La série sur les pentes est un modèle du genre, et, à mes yeux, un guide pour l'action à destination de l'amateur de photos de paysage montagneux & boisés ; faire naître le merveilleux à partir du point de vue sur un paysage, merveilleux joint à une certaine forme d'abstraction graphique, à partir d'un cadrage bien choisi, avec la bonne lumière, sans artifice. On aurait envie de dire «
simplement, avec ... » alors que dans un monde photographique dominé par l'artifice de la retouche en post-production, cette règle, a priori désuète des maîtres anciens
(quoique, les nuages rajoutés artificiellement existent depuis 150 ans ...), semblerait, tout au contraire, d'une grande complexité et d'une grand difficulté pour le photographe « moderne ».
En Franche-Comté, que je crois pourtant bien connaître, les pentes boisées sont notre environnement premier, ces lieux m'ont toujours paru hostiles
(je préfère, et de loin, nos combes & nos crêtes) et photographiquement, le sujet m'a toujours paru inaccessible. Le travail de Claude Belime devrait donc, en principe, pousser les Comtois timides à « attaquer » leurs pentes boisées avec moins d'appréhension.
Le autres parties de l'ouvrage n'appellent de ma part que des éloges, j'ai montré le livre rapidement à mes enfants qui ont été surpris et passionnés, par exemple, la crinière du cheval comme élément étrange dans le paysage.
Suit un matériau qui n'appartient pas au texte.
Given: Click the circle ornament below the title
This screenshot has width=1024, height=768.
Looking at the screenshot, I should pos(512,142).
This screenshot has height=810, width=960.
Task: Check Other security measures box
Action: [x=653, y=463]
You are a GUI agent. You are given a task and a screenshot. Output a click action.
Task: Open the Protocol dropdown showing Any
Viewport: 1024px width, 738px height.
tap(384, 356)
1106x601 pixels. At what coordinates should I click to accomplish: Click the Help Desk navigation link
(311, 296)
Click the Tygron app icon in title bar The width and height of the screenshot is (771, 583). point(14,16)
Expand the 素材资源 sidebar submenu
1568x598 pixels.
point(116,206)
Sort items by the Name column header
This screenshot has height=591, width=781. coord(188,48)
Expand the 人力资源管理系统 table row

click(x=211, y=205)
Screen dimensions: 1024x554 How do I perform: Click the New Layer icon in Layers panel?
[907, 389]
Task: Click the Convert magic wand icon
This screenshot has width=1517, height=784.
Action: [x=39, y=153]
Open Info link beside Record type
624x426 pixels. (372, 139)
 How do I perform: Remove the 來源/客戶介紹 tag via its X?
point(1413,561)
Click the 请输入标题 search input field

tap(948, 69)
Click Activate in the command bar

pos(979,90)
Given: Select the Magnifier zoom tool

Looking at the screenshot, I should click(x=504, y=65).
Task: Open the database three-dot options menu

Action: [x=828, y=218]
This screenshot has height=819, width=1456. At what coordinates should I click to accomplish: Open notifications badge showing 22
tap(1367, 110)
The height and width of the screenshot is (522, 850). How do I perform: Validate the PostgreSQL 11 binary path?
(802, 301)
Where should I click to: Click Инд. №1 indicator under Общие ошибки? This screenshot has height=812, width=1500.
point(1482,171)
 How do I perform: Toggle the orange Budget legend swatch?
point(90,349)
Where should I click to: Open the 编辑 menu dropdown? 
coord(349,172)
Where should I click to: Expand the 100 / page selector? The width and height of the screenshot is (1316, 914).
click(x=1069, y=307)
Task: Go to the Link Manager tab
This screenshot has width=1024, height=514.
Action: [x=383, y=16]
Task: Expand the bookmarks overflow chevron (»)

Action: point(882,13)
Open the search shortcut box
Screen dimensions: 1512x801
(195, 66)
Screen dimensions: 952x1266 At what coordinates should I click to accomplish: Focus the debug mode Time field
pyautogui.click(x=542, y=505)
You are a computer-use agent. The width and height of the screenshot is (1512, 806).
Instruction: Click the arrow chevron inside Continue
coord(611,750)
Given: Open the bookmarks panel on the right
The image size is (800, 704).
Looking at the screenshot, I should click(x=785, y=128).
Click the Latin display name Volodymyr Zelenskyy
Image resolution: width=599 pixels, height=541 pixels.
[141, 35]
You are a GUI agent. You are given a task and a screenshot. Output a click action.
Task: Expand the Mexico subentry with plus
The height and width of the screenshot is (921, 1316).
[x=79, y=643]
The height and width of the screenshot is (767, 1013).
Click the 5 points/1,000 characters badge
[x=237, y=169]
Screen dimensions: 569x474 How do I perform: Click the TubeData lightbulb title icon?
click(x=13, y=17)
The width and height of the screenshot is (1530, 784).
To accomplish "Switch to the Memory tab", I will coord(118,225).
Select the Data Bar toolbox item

Tout au plus aurai-je quelques réserves, à la fin, sur les pylônes & câbles de téléskis dans le brouillard. Pour moi, une verrue dans le paysage reste une verrue, qu'elle soit en pleine lumière d'été, sur une pauvre pente ravagée par les machines à raboter les aspérités, ou que ce soit l'hiver, lorsque les roues & les fils sont à demi-cachés dans la brume, et que la neige occulte également les horreurs au sol que l'on peut voir l'été.
Cette réserve étant dite sans détour, cette partie appelle, de fait, de ma part, plus de commentaires non-photographiques que les précédentes, où je ne peux que m'incliner devant la perfection du travail.
La première remarque sera météorologique et climatique.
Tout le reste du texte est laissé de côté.